Dit brengt mee dat de in onderdeel 3 tegen rov. 3.3 aangevoerde motiveringsklachten geen behandeling behoeven.
3.7 Middel 2 faalt op de gronden, aangegeven in de rov. 4.1 en 4.2 van HR 29 september 2000, nr. R00/001, RvdW 2000, 194.
4. Beslissing
De Hoge Raad:
vernietigt de beschikking van de Rechtbank te Middelburg van 10 mei 2000;
verwijst de zaak naar het Gerechtshof te 's-Gravenhage ter verdere behandeling en beslissing;
veroordeelt SVRZ in de kosten van het geding in cassatie, tot op deze uitspraak aan de zijde van [verzoekster] begroot op ƒ 3.525,-- in totaal, waarvan ƒ 3.406,25 op de voet van art. 57b Rv. te voldoen aan de Griffier, en ƒ 118,75 te voldoen aan [verzoekster].

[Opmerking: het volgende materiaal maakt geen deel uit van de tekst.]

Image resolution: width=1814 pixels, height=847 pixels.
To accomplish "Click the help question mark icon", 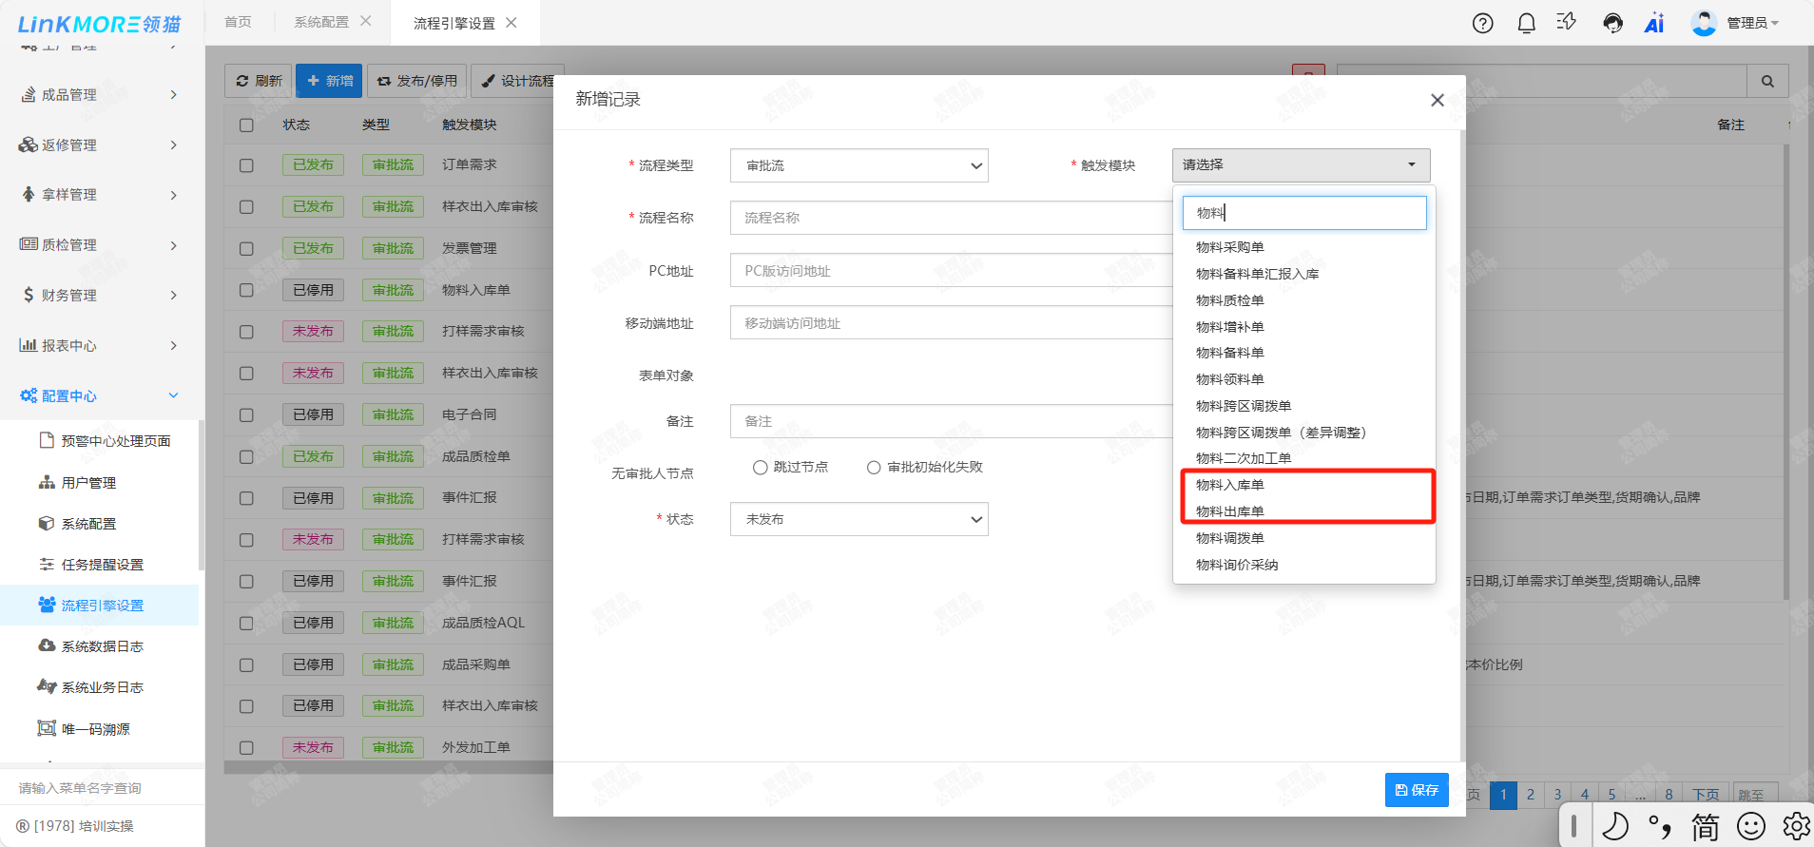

Deze beschikking is gegeven door de vice-president F.H.J. Mijnssen als voorzitter en de raadsheren W.H. Heemskerk, A.E.M. Van der Putt-Lauwers, H.A.M. Aaftink en P.C. Kop, en in het openbaar uitgesproken door de raadsheer W.H. Heemskerk op 30 maart 2001.